# Records supplied:
*** Block opens ***

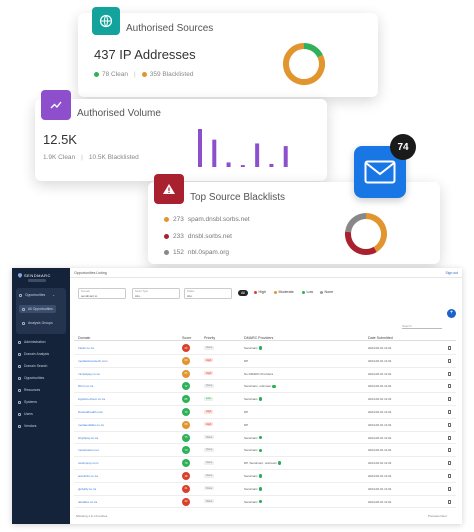 The width and height of the screenshot is (474, 532). I want to click on status-filter-select: Status ALL, so click(208, 294).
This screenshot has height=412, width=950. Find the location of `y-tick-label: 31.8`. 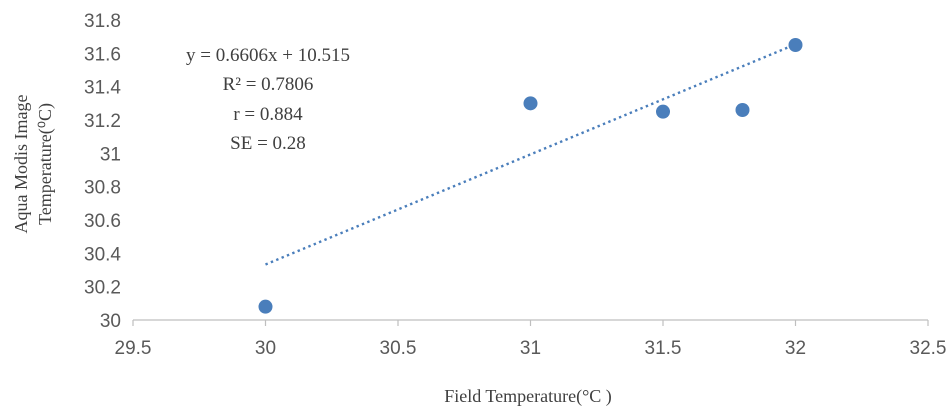

y-tick-label: 31.8 is located at coordinates (102, 22).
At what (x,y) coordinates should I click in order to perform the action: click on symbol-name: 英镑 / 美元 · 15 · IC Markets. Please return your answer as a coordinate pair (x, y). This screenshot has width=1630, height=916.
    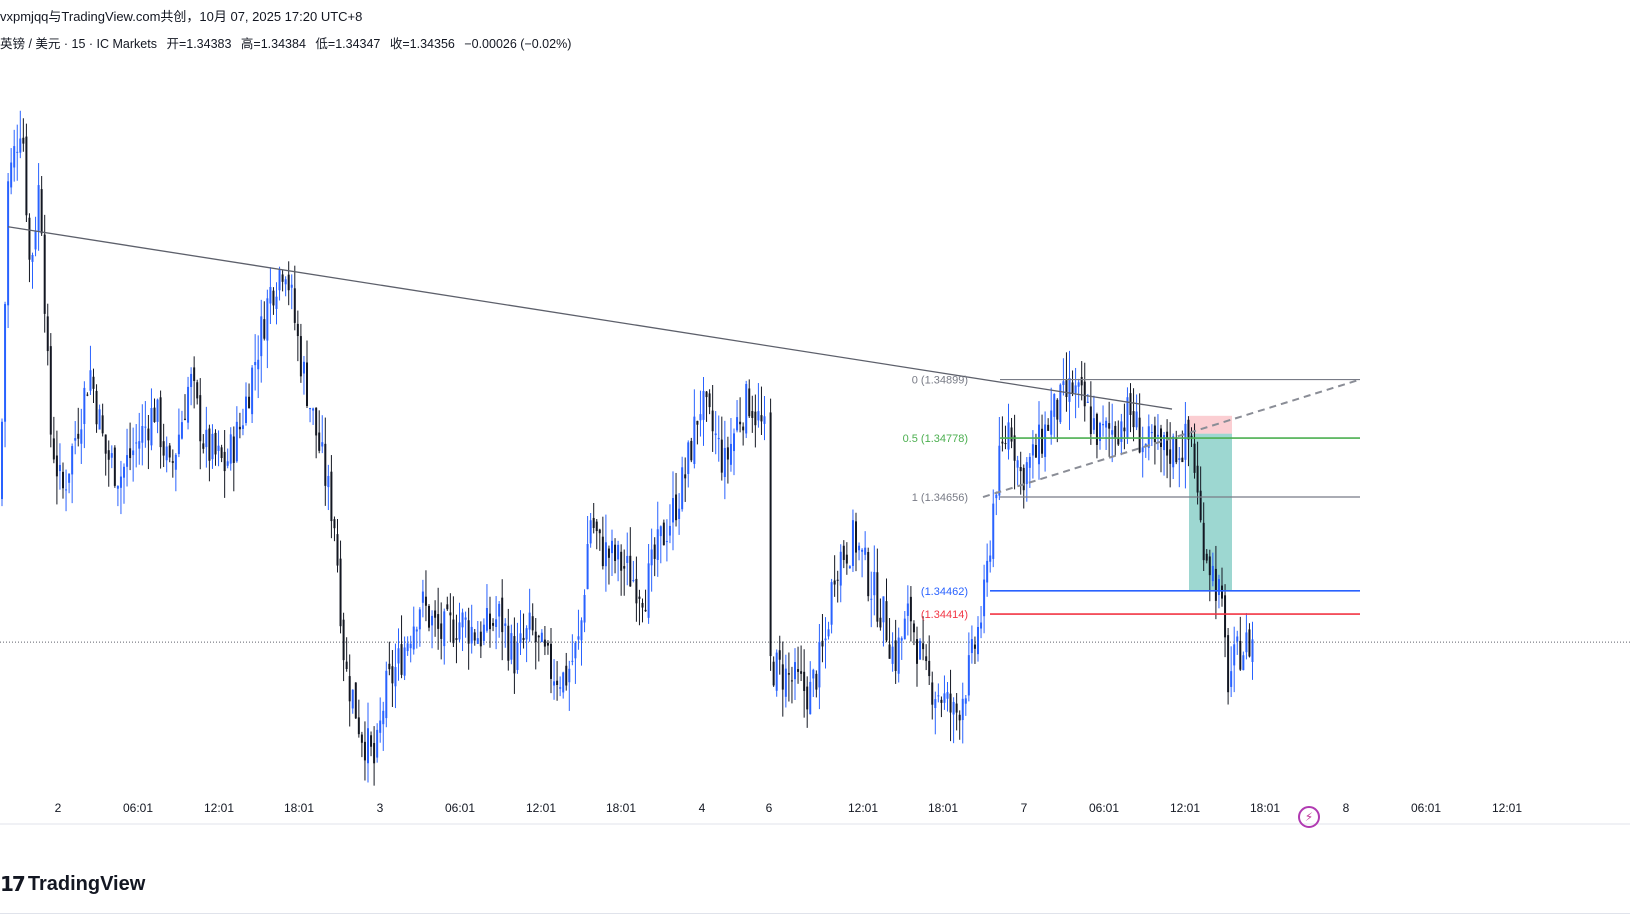
    Looking at the image, I should click on (78, 44).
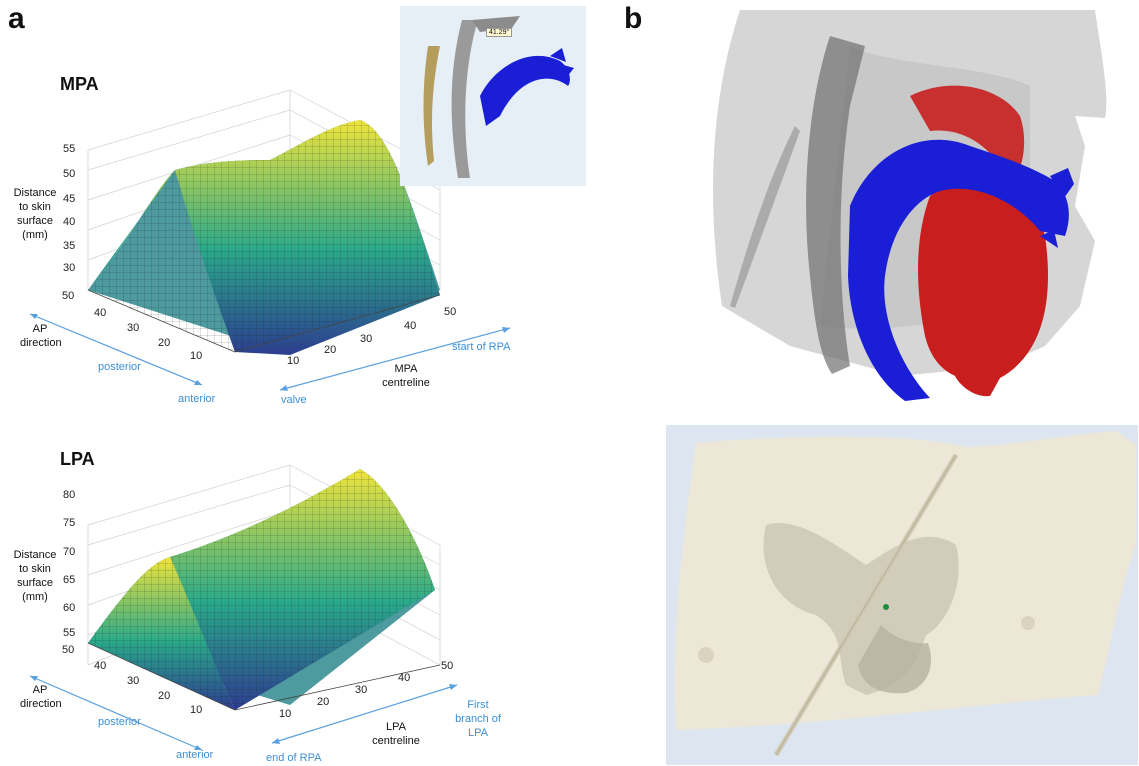 The height and width of the screenshot is (766, 1139). Describe the element at coordinates (294, 361) in the screenshot. I see `mpa-centreline-tick: 10` at that location.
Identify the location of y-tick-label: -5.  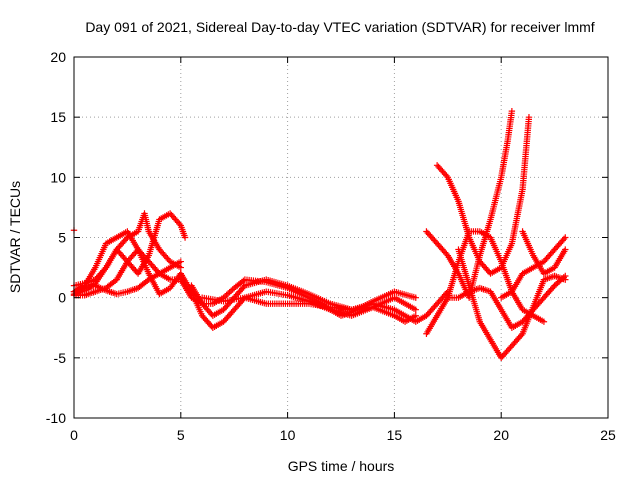
(60, 358).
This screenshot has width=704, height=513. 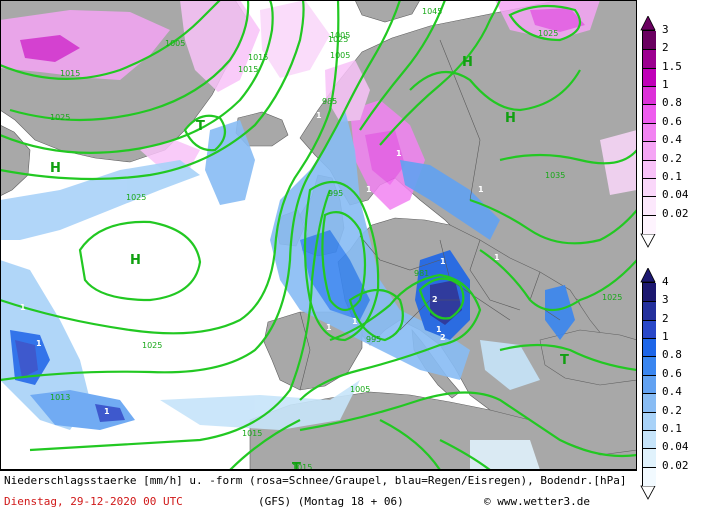 I want to click on isobar-label: 1045, so click(x=432, y=12).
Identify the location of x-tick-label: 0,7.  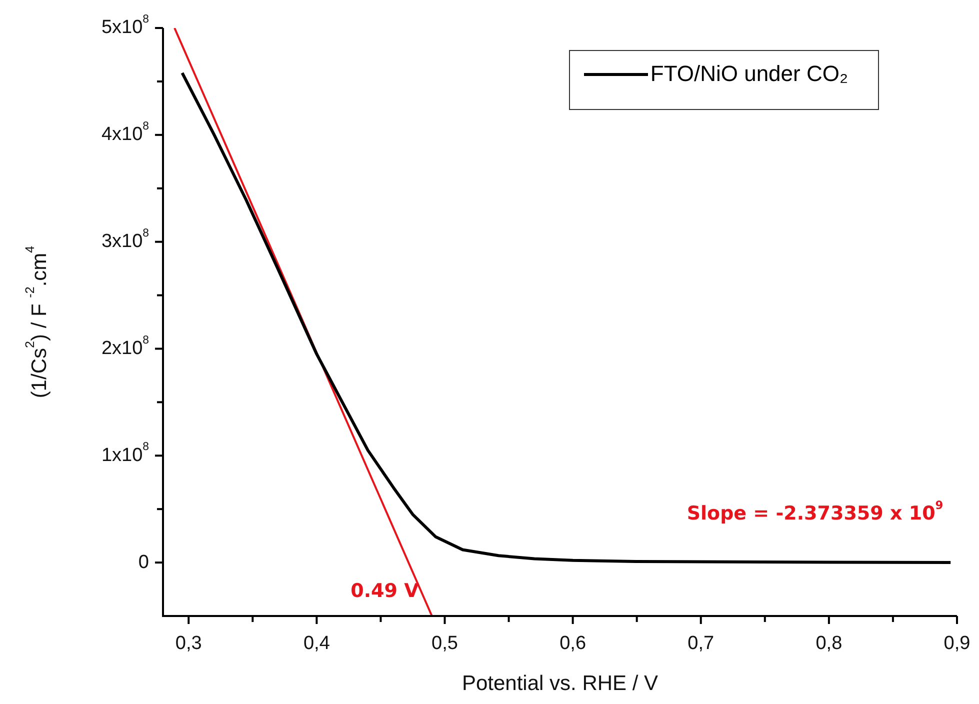
(701, 644).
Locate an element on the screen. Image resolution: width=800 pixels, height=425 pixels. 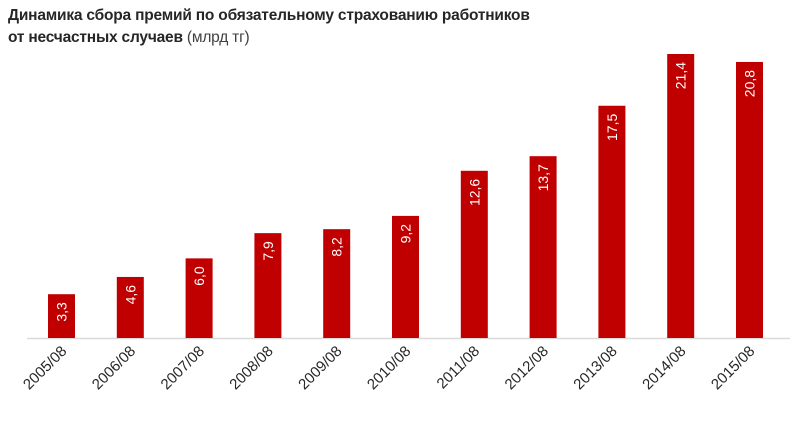
x-tick-label: 2015/08 is located at coordinates (733, 368).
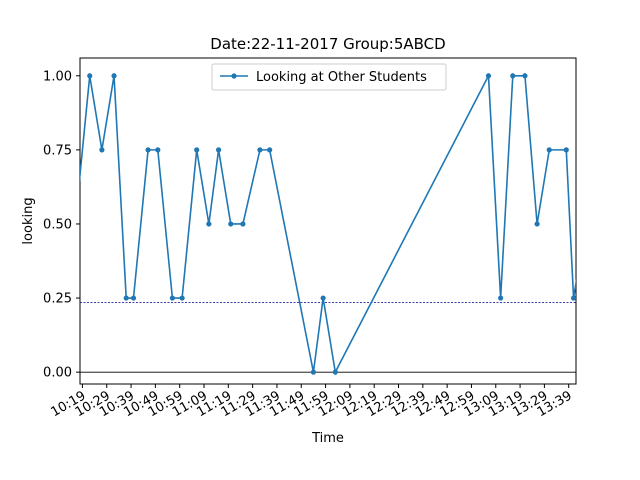  What do you see at coordinates (342, 78) in the screenshot?
I see `legend-label: Looking at Other Students` at bounding box center [342, 78].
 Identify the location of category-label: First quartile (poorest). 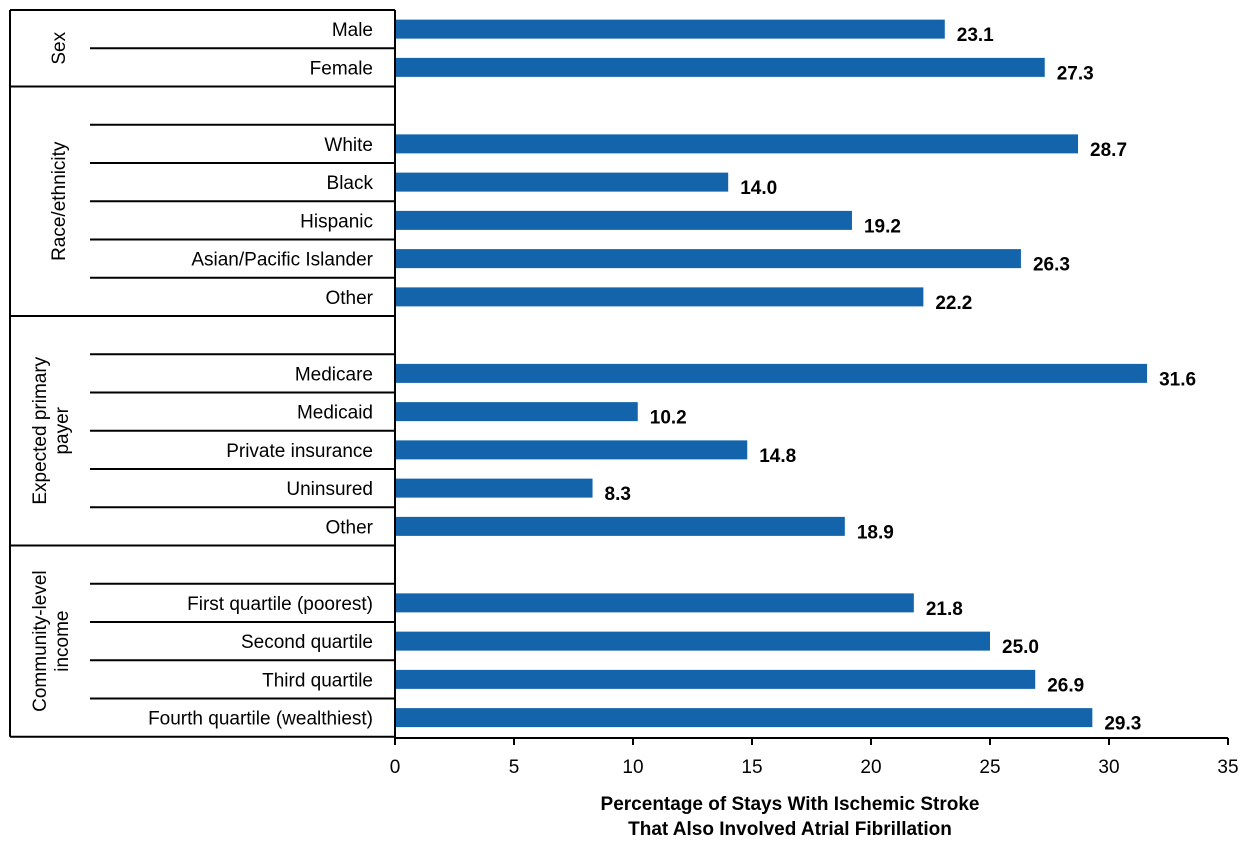
(280, 604).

*** Block closes ***

# What is needed:
Please give the stretch of lines from the one that contains "Identify the location of x-tick-label: 0,7." through the end of the lines again, substituting "Find" for "Identify" and leaving everything else unchanged. Leave the pictures out of your answer.

# Response:
Find the location of x-tick-label: 0,7.  
(701, 644).
Locate an element on the screen. Image resolution: width=800 pixels, height=425 pixels. 
x-tick-label: 2015/08 is located at coordinates (733, 368).
  What do you see at coordinates (342, 78) in the screenshot?
I see `legend-label: Looking at Other Students` at bounding box center [342, 78].
 Find the location of category-label: First quartile (poorest). 
(280, 604).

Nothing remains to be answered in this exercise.